━━━ Records for this exercise ━━━

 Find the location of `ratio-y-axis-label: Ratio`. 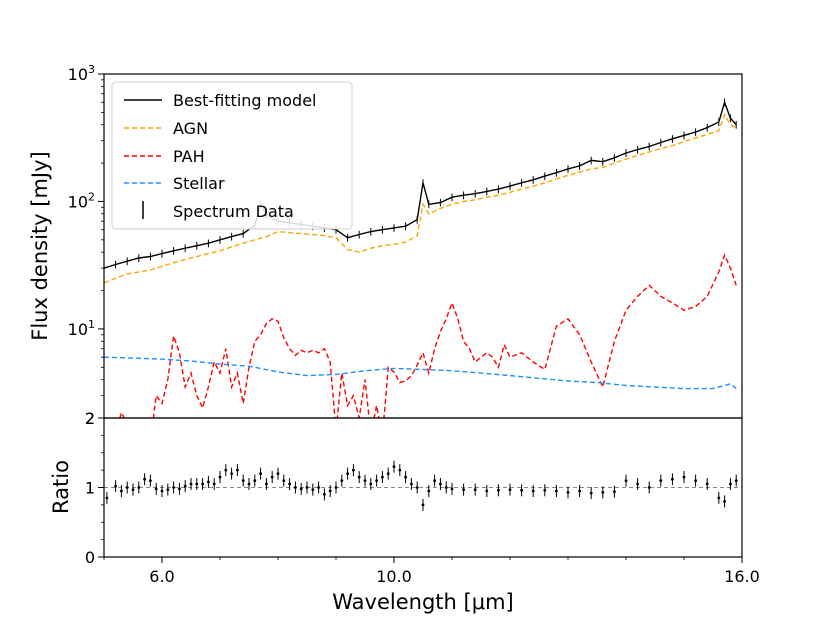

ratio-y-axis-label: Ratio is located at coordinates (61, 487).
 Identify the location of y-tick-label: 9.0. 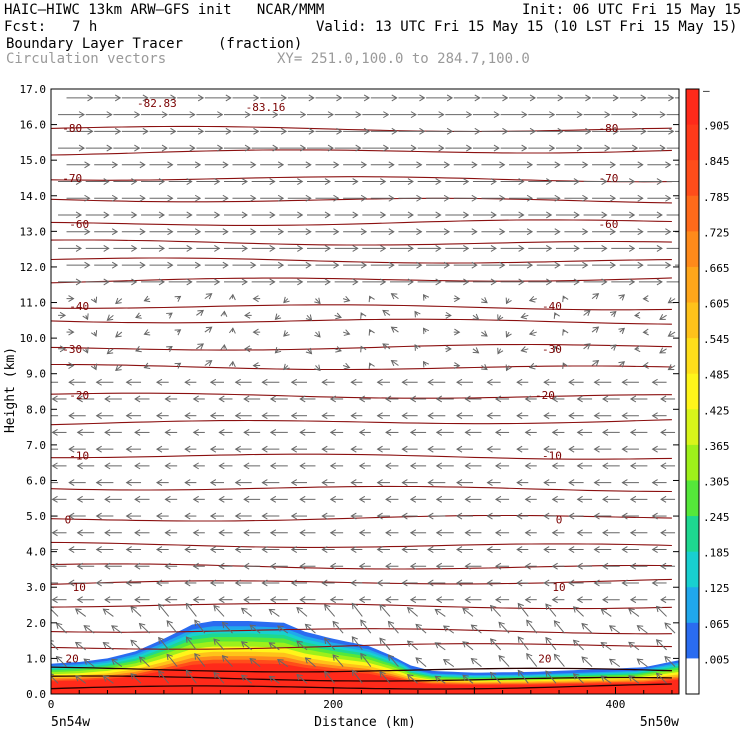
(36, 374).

━━━
━━━ Records for this exercise ━━━

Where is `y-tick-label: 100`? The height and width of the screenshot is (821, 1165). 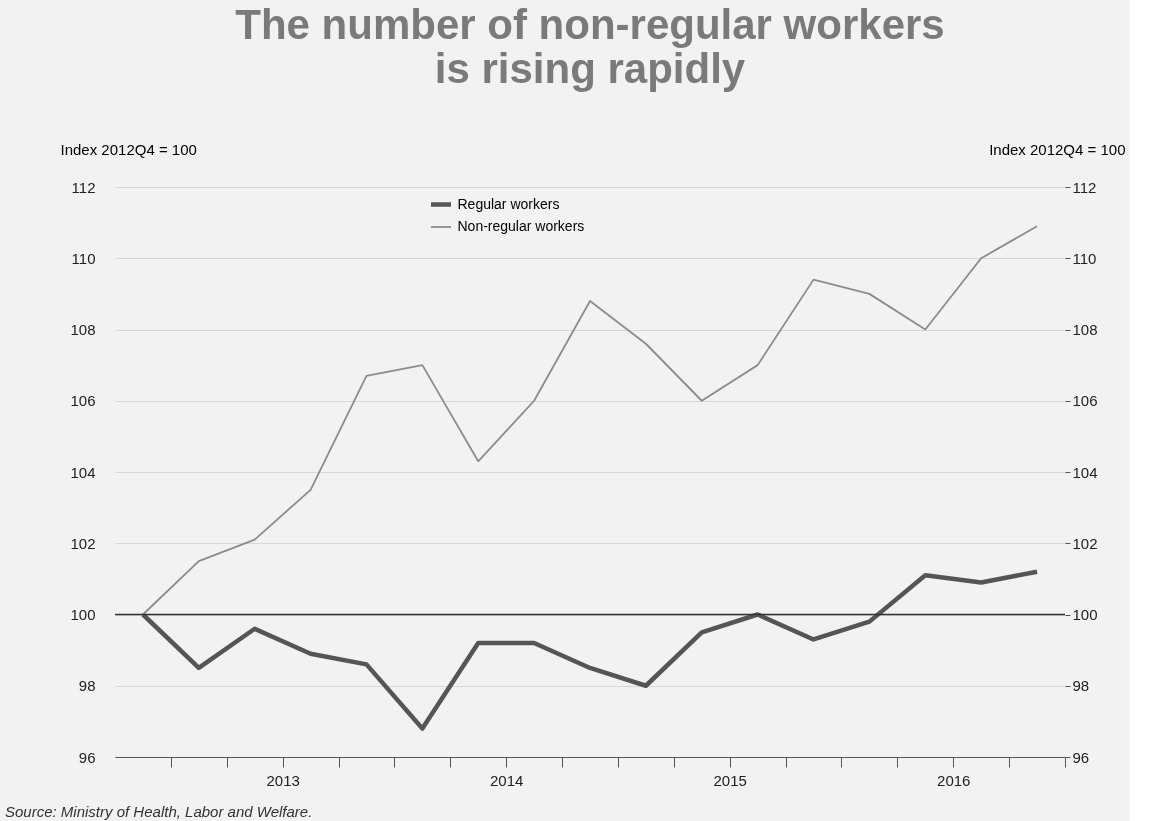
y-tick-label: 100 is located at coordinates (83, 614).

━━━

• **What is needed**: Can you output the items as a Markdown table with the columns Row and Line, starting at the line containing "is (821, 1165)." and ending at the line containing "y-tick-label: 100 is", with blank lines and pictures left out?

• **Expected answer**:
| Row | Line |
|---|---|
| 1 | Where is `y-tick-label: 100`? The height and width of the screenshot is (821, 1165).  |
| 2 | y-tick-label: 100 is located at coordinates (83, 614). |